SAN DIEGO, Calif. -- A local psychologist spoke to 10News about abuse allegations against a San Diego County sheriff's sergeant.

More than a half-dozen people have come forward and accused sheriff's Sgt. Elizabeth Palmer of abusing her badge. Many have been too afraid to reveal their identities as they detailed their encounters with her.

"She literally, physically grabbed me by this arm here and pulled me out of line," one person said.

Another said, "I would describe her as a loose cannon."

"I couldn't believe it was the same sergeant," one accuser told 10News.

One retired San Diego police officer complained about Palmer's work

"She harassed me, got in my face."

10News learned San Diego County paid a $150,000 settlement over allegations against Palmer. The sheriff's department told 10News they have launched an internal probe into Palmer's conduct, but did not go into further detail. The department said it is illegal in California for them to discuss personnel issues.
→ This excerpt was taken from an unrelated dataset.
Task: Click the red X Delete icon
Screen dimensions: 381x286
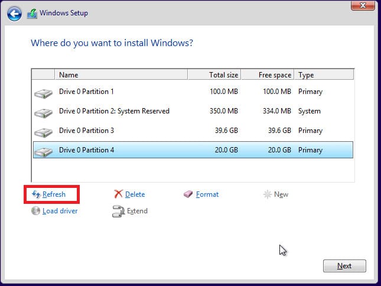Action: coord(118,194)
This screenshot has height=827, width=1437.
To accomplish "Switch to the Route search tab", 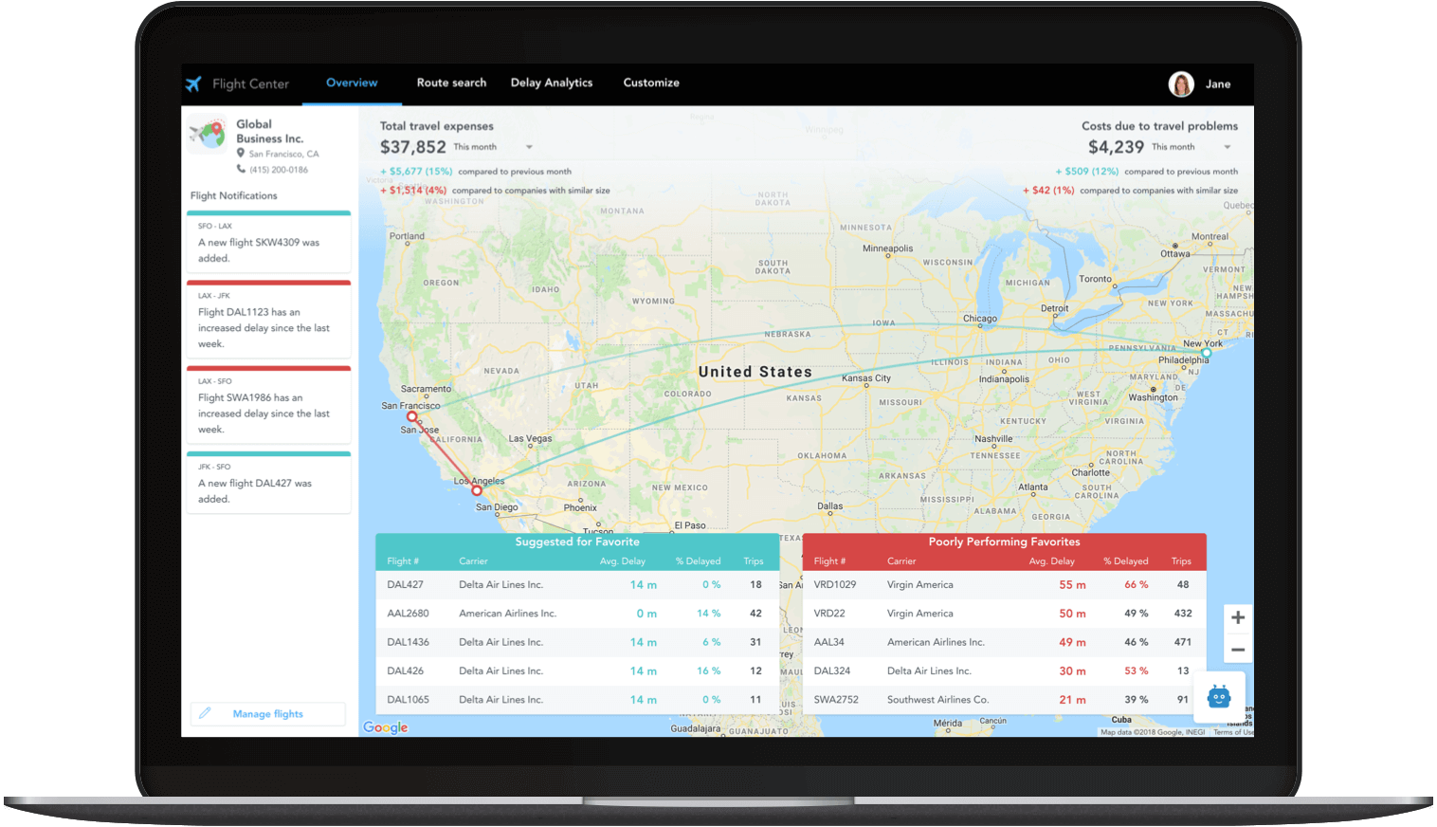I will pos(451,83).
"The psychology of this kind of badge heavy bullying too often covers up a deep sense of inadequacy that person has," said psychologist Michael Mantell.

Mantell, a former psychologist with the San Diego Police Department, said some authority figures will be predisposed to bullying.

"The point in time when it happens is not a click," Mantell said.

Mantell told 10News this would not have been the first time Palmer acted out. Before there are complaints, he said there will be obvious bullying behaviors.

"Aggressiveness, stepping in, over-talking people, shouting at people, physically roughhousing people," Mantell said.

Ultimately, the complaints against Palmer are not facts.

"Until that investigation is really complete, we don't know," said Mantell.

Palmer has not spoken about the accusations against her.